Selected passage
The gameplay of ME2 is satisfying, but I'm not really a shooter guy. I'm not really finding the story that compelling and I miss the ragdolling of ME1. I'm trying, but it's just not that interesting to me.

I found ME3 to be a blast to play through, probably because the sidequests felt so neatly integrated into the game. I wish the series had been a duology, with just ME1 and ME3, frankly. That's not to say that ME2 was bad, I just didn't find that it added anything to the narrative. Would've been better as a side-story, I think, because as others have said, what has been added? The Collectors aren't interesting enough to carry the game as antagonists, Shepard joining Cerberus was rendered entirely pointless by the beginning of ME3, and the suicide mission can be completed without a single death. None of this stuff added anything to ME3, because ME1 trained us to buy that Cerberus is unequivocally evil, and so finding out they were bad all along in ME3 isn't a shock.

Data provided
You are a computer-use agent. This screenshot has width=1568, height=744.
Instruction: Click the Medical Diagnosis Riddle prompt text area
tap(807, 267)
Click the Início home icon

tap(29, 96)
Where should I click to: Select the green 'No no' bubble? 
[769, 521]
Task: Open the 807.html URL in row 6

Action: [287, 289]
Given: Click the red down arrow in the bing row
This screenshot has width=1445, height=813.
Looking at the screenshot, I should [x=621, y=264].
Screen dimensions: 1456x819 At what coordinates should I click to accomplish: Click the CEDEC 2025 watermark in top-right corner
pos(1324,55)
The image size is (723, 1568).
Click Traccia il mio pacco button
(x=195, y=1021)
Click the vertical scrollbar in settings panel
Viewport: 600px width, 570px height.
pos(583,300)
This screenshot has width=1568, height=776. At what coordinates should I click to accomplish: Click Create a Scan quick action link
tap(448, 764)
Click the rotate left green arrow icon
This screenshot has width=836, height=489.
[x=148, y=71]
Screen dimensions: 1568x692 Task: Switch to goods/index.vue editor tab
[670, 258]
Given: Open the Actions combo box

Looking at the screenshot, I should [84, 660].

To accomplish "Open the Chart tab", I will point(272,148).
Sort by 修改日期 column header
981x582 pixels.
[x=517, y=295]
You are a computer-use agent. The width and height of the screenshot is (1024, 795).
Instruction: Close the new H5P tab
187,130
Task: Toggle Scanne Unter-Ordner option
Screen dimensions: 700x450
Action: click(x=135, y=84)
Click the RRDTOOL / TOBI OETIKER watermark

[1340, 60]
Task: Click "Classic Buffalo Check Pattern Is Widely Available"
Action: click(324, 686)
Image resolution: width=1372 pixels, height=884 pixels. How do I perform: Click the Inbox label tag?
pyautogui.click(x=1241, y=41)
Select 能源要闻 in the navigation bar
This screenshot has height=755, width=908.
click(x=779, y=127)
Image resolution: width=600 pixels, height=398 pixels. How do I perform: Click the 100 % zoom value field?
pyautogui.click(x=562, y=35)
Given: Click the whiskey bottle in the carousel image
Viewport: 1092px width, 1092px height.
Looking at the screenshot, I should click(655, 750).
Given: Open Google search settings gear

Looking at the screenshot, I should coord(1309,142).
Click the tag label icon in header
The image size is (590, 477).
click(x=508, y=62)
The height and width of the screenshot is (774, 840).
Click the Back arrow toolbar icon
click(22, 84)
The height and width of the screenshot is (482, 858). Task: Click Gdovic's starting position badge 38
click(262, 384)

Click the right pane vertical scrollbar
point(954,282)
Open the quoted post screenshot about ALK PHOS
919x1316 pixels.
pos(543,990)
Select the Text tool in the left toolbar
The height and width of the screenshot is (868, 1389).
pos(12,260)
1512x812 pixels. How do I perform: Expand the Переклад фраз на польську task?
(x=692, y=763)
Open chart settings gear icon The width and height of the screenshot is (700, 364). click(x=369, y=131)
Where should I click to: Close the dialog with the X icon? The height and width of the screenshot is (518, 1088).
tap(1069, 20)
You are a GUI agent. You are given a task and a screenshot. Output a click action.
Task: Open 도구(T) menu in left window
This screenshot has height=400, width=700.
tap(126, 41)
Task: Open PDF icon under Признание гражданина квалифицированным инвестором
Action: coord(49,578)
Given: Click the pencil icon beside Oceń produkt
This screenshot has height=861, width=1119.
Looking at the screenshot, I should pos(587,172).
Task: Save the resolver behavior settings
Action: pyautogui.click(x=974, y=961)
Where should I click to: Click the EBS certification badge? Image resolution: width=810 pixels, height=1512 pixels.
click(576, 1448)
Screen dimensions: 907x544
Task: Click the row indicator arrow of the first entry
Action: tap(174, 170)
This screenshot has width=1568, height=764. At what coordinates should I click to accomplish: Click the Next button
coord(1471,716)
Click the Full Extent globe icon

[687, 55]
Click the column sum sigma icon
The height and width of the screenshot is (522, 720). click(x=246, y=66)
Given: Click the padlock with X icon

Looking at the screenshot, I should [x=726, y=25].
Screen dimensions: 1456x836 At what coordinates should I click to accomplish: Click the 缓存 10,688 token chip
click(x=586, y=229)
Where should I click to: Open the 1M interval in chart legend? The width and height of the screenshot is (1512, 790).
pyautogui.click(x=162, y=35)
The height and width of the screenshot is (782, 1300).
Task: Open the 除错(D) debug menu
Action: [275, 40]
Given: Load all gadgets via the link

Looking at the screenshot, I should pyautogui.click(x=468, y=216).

Tasks
**A)** Swap "Cerberus" for "the organization" in the Mass Effect passage, giving everything from "I found ME3" down to "isn't a shock.".
**B)** According to the Mass Effect passage, why isn't it a shock in ME3 to find out that Cerberus was bad all along? Answer in one to three sentences.
**C)** Please continue the Mass Effect passage, starting after its last sentence.
The data is separate from the Mass Effect passage.

Answers to the exercises
**A)**
I found ME3 to be a blast to play through, probably because the sidequests felt so neatly integrated into the game. I wish the series had been a duology, with just ME1 and ME3, frankly. That's not to say that ME2 was bad, I just didn't find that it added anything to the narrative. Would've been better as a side-story, I think, because as others have said, what has been added? The Collectors aren't interesting enough to carry the game as antagonists, Shepard joining the organization was rendered entirely pointless by the beginning of ME3, and the suicide mission can be completed without a single death. None of this stuff added anything to ME3, because ME1 trained us to buy that the organization is unequivocally evil, and so finding out they were bad all along in ME3 isn't a shock.

**B)** ME1 trained players to believe that Cerberus is unequivocally evil. So learning in ME3 that they were bad all along brings no surprise.

**C)**
I feel like ME2 was trying to make us have a sense of moral ambiguity, but it just failed. The game never got me to question my Shepard's decisions and I could reject Cerberus at every single turn without repercussion. The Council began stupid and continued to be stupid, Cerberus showed me that there were some cool folks in the outfit even though the outfit continuously perpetrates evil shit, then I killed a giant Terminator. This would've been cool if it was the story of a Cerberus unit that gradually went rogue and was sent on a suicide mission or something, but as a part of Shepard's trilogy it was lacking.